===== Source passage

Reporting Materials Use

Customers and governmental regulations increasingly require companies to disclose information about materials and chemical substances used in products and manufacturing. However, effectively tracking and complying with these regulations is complex given the volume and evolution of these standards, and since a product may contain many components from numerous suppliers worldwide.

To better meet this challenge, Baxter is implementing a product stewardship software application to manage environmental and other information related to new and existing products. This includes information about product materials content, which will help Baxter evaluate compliance to the RoHS and REACH Directives as well as similar emerging regulations in other parts of the world. This system will interface with other company product information systems as well as supplier information systems, allowing Baxter to better understand, manage and optimize product environmental performance and meet customer needs. The company is gathering materials content data from suppliers and began populating the system in the spring of 2011.

Materials Innovations

To meet the preferences of some customers and address drug compatibility issues in specific clinical applications, Baxter has invested significant resources to develop a variety of materials that meet the unique technical, design, regulatory, clinical and commercial requirements of individual product lines and markets. The company now offers a portfolio of more than 300 intravenous medications, parenteral nutrition solutions, injectable drugs, biopharmaceuticals, IV sets and access devices and other products that use or are contained in non-DEHP [di-(2-ethylhexyl)phthalate] or non-PVC materials.

See Baxter's position statement on PVC in medical products.

==========

# [What is being asked]
Answer these from the passage about Baxter's materials:
(a) When did Baxter begin putting data into its product stewardship system?
(b) Which two directives will the product materials content information help Baxter check compliance with?
(c) How many products in Baxter's portfolio use or are contained in non-DEHP or non-PVC materials?

===== Recorded information

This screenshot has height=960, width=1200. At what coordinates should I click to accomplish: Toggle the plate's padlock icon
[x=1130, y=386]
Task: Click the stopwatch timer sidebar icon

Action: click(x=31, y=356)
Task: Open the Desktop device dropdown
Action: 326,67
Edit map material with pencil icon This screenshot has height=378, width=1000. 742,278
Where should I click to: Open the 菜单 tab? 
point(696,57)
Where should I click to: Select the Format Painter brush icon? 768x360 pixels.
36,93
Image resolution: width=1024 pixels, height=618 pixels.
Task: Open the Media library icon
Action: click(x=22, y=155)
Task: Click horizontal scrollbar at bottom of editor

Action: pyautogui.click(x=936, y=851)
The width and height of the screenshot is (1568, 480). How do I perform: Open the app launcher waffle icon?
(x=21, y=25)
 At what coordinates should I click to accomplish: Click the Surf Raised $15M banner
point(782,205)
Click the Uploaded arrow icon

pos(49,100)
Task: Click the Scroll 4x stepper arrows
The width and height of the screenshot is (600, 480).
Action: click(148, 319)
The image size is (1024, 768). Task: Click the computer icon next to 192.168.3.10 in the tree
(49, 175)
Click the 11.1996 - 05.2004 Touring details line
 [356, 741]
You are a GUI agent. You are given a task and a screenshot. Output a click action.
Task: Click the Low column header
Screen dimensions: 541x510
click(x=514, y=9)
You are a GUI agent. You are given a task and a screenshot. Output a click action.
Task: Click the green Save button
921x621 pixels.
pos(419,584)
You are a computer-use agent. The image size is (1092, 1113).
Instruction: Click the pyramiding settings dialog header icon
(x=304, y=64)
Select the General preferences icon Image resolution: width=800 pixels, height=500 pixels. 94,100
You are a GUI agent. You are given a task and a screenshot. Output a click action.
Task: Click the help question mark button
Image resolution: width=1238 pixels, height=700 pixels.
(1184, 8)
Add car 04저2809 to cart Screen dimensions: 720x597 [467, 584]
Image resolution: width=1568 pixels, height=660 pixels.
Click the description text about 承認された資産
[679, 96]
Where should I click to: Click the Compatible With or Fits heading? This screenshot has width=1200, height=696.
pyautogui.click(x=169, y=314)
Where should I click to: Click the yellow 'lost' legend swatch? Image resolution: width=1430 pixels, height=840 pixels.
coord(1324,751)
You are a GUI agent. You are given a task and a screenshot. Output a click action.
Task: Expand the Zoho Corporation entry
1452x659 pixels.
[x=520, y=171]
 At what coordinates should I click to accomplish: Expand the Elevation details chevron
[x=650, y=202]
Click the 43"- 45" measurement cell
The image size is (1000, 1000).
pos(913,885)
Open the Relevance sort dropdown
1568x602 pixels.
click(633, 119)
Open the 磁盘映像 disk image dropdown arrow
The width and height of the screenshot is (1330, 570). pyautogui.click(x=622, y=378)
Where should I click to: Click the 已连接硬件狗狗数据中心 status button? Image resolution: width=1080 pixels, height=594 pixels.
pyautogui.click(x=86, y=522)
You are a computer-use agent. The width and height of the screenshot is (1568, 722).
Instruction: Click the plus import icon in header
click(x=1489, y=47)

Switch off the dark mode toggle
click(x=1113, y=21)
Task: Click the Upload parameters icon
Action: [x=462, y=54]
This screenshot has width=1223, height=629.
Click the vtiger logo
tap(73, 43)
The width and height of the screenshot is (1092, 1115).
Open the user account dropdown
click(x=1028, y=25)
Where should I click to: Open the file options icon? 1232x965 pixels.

==========

# [Result]
(a) In the spring of 2011.
(b) The RoHS and REACH Directives.
(c) More than 300.